Metric | Description | Type |
---|---|---|
Blocks Corrupt | Blocks whose replicas are all corrupt | Number |
Blocks Excess | Blocks that exceed their target replication for the file they belong to | Number |
Blocks Missing | Blocks with no replicas anywhere in the cluster | Number |
Blocks Pending Deletion | Blocks waiting for deletion | Number |
Blocks Pending Replication | Blocks waiting to be replicated | Number |
Blocks Scheduled for Replication | Blocks scheduled for replication | Number |
Blocks Under Replicated | Blocks that do not meet their target replication for the file they belong to | Number |
Datanode I/O | Disk use on the data node | Number |
Disk Capacity Used | Bytes of disk space currently used by HDFS | Number |
Disk Usage | Available disk space used by HDFS | Percent |
Files + Directories | Total files and directories in HDFS | Number |
Files Appended | Files appended | Number |
Files Created | Files created | Number |
Files Deleted | Files deleted | Number |
Total Load | Connections to HDFS | Number |
YARN Metrics (CDH and HDP 2.1 and later)
The YARN metrics listed in the following table are available to analyze resource usage.

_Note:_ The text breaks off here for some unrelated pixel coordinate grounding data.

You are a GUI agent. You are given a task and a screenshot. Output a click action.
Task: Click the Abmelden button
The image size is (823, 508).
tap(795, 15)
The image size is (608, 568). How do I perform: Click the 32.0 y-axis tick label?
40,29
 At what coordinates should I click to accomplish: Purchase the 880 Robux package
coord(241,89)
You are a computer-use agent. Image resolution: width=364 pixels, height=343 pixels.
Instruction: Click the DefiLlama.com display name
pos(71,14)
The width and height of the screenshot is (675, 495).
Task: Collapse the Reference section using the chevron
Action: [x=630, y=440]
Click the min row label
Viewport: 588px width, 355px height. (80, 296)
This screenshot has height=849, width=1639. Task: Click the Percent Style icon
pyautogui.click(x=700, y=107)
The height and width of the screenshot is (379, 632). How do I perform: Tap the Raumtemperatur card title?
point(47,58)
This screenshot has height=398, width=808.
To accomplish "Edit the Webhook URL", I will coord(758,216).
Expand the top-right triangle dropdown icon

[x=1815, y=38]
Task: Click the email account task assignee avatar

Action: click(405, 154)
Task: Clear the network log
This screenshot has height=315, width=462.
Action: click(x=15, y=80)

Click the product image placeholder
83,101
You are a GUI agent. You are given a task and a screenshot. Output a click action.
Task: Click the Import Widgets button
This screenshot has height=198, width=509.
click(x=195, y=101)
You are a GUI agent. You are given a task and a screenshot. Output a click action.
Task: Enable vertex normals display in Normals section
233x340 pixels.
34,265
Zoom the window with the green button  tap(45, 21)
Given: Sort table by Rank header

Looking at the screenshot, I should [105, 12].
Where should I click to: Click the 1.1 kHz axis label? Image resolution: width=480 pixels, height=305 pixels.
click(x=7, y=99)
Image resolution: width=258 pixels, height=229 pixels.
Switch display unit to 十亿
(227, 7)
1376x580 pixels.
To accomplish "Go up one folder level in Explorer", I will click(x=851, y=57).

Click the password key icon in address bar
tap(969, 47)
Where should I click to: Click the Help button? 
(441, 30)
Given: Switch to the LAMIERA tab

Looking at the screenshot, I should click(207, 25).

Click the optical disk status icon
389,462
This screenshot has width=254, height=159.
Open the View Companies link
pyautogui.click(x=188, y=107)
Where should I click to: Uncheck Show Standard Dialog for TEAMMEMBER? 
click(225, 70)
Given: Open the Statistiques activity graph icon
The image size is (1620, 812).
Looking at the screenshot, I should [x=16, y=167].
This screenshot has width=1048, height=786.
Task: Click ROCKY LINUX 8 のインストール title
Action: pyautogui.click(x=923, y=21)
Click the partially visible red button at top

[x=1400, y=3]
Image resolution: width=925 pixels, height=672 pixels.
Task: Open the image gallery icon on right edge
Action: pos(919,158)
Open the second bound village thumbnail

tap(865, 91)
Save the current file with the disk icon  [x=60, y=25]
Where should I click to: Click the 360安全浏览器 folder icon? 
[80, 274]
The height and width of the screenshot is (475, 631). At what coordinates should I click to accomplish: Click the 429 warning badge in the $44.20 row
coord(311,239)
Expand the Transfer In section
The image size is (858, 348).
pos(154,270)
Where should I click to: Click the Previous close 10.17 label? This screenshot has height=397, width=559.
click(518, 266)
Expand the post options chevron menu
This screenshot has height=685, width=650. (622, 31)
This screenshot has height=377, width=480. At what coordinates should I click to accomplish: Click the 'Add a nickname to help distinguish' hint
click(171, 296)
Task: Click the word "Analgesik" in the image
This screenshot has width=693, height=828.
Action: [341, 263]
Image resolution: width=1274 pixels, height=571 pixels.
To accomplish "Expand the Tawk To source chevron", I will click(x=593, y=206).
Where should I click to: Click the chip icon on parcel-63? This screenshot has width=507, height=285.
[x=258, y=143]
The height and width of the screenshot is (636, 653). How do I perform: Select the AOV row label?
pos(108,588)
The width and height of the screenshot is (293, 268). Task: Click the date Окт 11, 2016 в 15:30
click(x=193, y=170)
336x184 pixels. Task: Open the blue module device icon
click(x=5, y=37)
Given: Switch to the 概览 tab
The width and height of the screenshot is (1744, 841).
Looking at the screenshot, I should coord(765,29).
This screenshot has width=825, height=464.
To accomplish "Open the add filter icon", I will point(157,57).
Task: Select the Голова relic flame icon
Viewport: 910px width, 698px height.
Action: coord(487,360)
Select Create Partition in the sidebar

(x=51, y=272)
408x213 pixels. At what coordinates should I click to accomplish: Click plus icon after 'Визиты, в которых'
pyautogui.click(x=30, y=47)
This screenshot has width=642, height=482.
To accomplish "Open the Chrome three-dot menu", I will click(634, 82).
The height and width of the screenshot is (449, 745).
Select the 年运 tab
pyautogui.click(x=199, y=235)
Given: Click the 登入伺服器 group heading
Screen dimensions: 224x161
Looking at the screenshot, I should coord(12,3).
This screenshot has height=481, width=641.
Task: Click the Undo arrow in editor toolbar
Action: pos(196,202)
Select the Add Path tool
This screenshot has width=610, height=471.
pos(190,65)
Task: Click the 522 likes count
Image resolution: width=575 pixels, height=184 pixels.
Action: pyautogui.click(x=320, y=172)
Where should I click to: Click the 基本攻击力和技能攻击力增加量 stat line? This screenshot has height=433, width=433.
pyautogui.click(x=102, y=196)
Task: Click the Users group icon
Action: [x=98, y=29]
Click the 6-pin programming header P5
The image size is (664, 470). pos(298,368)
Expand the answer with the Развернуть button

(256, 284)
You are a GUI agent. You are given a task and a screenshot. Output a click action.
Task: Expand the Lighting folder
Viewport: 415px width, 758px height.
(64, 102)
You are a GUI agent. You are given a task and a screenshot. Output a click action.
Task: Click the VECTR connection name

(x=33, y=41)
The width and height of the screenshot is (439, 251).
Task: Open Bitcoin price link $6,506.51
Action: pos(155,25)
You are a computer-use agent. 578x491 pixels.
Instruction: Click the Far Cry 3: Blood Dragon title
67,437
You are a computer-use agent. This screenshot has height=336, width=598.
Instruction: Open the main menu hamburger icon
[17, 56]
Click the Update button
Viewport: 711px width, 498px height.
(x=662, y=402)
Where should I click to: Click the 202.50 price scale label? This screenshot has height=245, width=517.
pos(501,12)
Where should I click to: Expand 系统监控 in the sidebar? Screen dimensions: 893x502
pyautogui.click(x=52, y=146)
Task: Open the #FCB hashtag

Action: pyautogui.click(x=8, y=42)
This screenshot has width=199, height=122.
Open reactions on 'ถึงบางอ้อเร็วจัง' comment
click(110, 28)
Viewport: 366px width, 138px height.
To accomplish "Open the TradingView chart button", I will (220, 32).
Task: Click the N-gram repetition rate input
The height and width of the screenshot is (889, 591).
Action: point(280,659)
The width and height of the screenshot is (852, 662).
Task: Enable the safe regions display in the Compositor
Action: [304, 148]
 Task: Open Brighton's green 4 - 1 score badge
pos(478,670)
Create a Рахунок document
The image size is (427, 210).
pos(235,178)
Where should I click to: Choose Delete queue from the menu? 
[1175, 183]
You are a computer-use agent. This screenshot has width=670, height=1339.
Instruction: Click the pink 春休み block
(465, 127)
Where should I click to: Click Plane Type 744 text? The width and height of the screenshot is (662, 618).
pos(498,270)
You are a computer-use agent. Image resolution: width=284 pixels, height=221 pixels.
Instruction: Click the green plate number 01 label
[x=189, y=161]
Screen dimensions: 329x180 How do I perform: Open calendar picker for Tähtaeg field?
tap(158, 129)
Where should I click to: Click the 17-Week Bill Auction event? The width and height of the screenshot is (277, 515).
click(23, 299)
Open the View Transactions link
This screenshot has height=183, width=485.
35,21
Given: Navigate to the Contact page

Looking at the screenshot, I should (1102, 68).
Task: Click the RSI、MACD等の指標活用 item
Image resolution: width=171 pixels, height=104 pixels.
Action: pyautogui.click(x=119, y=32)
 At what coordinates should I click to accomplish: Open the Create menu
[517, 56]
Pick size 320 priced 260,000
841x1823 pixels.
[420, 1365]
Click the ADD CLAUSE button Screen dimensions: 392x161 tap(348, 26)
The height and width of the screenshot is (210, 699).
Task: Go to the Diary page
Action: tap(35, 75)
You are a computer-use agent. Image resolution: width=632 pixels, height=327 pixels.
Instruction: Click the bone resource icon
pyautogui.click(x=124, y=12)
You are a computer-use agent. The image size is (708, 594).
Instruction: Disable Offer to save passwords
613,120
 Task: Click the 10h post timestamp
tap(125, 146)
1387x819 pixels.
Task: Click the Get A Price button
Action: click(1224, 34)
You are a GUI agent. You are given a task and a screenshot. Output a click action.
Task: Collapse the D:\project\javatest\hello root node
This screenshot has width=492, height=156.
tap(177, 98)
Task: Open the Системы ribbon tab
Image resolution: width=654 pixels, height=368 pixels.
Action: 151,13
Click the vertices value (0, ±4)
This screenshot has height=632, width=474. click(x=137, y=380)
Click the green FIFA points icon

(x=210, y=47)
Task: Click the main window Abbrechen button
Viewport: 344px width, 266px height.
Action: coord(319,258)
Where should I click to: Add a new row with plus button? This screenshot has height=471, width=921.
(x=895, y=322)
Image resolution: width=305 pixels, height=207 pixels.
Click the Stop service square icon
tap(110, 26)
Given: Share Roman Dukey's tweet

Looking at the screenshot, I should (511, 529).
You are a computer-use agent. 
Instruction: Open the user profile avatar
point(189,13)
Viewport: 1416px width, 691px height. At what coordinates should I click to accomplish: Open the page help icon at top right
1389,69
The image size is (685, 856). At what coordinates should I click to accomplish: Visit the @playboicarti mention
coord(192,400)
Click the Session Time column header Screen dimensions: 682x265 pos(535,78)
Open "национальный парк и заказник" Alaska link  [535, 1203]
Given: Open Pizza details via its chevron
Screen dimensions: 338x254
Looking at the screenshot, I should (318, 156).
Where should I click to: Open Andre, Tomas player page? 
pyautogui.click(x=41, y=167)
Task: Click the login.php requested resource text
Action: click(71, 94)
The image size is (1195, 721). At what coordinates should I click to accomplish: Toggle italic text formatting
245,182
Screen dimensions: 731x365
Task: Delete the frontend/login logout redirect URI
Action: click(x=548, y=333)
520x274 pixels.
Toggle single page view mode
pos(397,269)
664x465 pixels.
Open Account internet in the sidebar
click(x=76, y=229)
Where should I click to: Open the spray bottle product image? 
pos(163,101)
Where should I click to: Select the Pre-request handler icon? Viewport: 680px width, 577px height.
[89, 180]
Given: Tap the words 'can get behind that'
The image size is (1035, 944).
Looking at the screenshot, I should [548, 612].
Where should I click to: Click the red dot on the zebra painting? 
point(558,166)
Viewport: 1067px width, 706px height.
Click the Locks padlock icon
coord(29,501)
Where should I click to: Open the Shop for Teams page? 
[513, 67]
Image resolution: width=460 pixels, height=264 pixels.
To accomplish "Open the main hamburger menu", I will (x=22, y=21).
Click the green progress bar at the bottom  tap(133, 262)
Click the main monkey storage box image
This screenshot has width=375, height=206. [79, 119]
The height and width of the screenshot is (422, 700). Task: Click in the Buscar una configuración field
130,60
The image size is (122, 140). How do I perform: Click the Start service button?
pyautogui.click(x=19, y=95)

Metric | Description | Type |
---|---|---|
Applications Completed | YARN applications that were completed during the interval | Number |
Applications Failed | YARN applications that failed during the interval | Number |
Applications Running | Average YARN applications that were running during the interval | Number |
Applications Submitted | YARN applications that were submitted during the interval | Number |
Cluster Memory Allocated | Available cluster memory that was marked as allocated | Percent |
Cluster Memory Reserved | Available memory that was marked as reserved | Percent |
Cluster Memory Skew | Skew of the cluster memory across the different NodeManager instances | Percent |
YARN Containers Allocated | Average YARN containers that were allocated/running during the interval | Number |
MapReduce Metrics (HDP 1.3)
The MapReduce metrics listed in the following table are available to analyze resource usage.
Metric | Description | Type |
---|---|---|
Jobs Completed | Jobs that completed successfully | Number |
Jobs Failed | Jobs that failed before completion | Number |
Jobs Running | Jobs currently executing in the system | Number |
Jobs Submitted | Jobs queued to execute in the system | Number |
Map Tasks Completed | Map tasks completed successfully | Number |
Map Tasks Failed | Map tasks that failed before completion | Number |
Map Tasks Launched | Map tasks opened | Number |
Map Tasks Running | Map tasks currently executing in the system | Number |
Map Tasks Waiting | Map tasks queued to run | Number |
Reduce Tasks Completed | Reduce tasks completed successfully | Number |
Reduce Tasks Failed | Reduce tasks that failed before completion | Number |
Reduce Tasks Launched | Reduce tasks opened | Number |
Reduce Tasks Running | Reduce tasks running | Number |
Reduce Tasks Waiting | Reduce tasks queued to run | Number |